■ Instructions for the task
Your answer is a copy of every line in the records where "green" appears.

■ Extracted records

▼▼▼

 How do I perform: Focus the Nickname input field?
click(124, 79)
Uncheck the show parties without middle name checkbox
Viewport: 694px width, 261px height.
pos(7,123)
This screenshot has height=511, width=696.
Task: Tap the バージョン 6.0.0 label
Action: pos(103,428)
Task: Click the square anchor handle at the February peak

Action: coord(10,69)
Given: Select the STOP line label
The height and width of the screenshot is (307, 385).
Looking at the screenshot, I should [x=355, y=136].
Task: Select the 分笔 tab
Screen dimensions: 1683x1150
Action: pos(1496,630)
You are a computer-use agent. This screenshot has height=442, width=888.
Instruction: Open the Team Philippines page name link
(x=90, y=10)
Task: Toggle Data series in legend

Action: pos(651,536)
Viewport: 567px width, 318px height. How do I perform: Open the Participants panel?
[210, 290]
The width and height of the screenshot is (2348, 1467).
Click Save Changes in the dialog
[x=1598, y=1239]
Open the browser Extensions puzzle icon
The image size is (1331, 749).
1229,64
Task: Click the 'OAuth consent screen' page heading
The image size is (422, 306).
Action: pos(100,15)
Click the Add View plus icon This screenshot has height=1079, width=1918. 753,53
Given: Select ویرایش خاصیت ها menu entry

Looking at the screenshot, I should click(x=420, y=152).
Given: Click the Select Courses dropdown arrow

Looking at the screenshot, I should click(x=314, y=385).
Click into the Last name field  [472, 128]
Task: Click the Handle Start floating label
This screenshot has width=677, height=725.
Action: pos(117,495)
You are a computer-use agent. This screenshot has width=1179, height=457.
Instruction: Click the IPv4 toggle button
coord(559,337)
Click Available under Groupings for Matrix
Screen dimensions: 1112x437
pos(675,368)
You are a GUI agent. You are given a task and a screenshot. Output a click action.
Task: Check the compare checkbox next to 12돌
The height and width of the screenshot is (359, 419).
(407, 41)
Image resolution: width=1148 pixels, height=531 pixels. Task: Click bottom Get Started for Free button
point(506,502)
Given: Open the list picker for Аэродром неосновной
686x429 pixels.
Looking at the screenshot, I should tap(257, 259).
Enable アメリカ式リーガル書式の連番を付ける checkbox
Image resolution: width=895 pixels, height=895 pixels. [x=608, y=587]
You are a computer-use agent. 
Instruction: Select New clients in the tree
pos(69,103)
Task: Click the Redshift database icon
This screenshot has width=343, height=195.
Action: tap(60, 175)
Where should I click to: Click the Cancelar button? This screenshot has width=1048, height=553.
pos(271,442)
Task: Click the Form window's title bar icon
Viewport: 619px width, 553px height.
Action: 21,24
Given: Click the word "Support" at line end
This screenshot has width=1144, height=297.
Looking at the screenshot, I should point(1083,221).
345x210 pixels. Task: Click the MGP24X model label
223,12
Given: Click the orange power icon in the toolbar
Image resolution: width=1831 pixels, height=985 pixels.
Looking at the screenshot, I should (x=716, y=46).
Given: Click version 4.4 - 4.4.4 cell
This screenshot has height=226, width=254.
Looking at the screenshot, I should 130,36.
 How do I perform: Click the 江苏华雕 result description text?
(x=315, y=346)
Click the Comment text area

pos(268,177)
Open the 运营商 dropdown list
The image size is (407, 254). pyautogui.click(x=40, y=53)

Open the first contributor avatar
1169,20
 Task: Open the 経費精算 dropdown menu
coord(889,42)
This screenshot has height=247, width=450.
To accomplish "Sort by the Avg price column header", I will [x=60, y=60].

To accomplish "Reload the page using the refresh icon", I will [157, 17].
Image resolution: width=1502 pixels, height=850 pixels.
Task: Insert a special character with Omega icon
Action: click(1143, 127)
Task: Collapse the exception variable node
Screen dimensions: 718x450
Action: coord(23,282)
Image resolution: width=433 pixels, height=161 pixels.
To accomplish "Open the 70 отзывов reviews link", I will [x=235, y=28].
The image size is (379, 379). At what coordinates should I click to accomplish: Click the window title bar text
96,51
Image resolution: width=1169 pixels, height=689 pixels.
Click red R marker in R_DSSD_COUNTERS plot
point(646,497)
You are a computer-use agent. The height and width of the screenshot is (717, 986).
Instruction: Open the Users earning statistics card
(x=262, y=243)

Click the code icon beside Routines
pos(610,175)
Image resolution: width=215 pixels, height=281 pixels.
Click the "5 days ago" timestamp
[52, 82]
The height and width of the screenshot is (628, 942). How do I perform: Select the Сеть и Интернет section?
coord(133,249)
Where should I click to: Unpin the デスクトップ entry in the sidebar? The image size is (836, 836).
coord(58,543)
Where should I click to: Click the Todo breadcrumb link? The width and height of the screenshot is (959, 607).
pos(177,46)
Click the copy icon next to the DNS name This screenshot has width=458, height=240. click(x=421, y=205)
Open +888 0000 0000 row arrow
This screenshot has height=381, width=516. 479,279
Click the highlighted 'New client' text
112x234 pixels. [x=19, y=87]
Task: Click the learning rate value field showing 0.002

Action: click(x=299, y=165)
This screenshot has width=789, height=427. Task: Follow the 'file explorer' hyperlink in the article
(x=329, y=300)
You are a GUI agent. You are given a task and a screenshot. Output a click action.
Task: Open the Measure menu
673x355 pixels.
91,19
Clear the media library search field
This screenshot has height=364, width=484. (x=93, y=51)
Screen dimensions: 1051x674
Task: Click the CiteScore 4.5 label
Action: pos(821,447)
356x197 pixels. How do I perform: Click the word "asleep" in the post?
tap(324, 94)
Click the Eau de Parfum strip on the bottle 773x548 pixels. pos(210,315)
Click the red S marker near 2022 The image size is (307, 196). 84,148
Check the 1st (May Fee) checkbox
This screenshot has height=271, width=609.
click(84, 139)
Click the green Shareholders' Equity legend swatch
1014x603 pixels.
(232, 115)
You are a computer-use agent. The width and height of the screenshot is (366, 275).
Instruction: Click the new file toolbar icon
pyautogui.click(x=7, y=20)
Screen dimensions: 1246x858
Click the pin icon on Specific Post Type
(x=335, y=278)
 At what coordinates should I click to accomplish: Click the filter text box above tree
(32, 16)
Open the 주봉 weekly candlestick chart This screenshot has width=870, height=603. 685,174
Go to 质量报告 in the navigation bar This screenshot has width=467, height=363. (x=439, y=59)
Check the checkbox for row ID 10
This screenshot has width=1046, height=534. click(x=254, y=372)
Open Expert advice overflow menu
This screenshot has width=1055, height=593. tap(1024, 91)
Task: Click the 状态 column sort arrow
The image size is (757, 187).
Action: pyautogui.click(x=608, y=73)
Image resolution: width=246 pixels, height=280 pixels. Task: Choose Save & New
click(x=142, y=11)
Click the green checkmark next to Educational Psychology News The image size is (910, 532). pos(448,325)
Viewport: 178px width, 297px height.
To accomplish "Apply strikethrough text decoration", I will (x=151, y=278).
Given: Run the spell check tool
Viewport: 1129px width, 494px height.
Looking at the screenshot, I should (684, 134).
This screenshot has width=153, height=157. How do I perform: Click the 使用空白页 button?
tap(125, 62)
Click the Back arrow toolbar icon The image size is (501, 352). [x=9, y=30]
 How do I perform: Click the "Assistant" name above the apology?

▲▲▲

■ Response to the task
Click the green Shareholders' Equity legend swatch
Click the green checkmark next to Educational Psychology News The image size is (910, 532). pos(448,325)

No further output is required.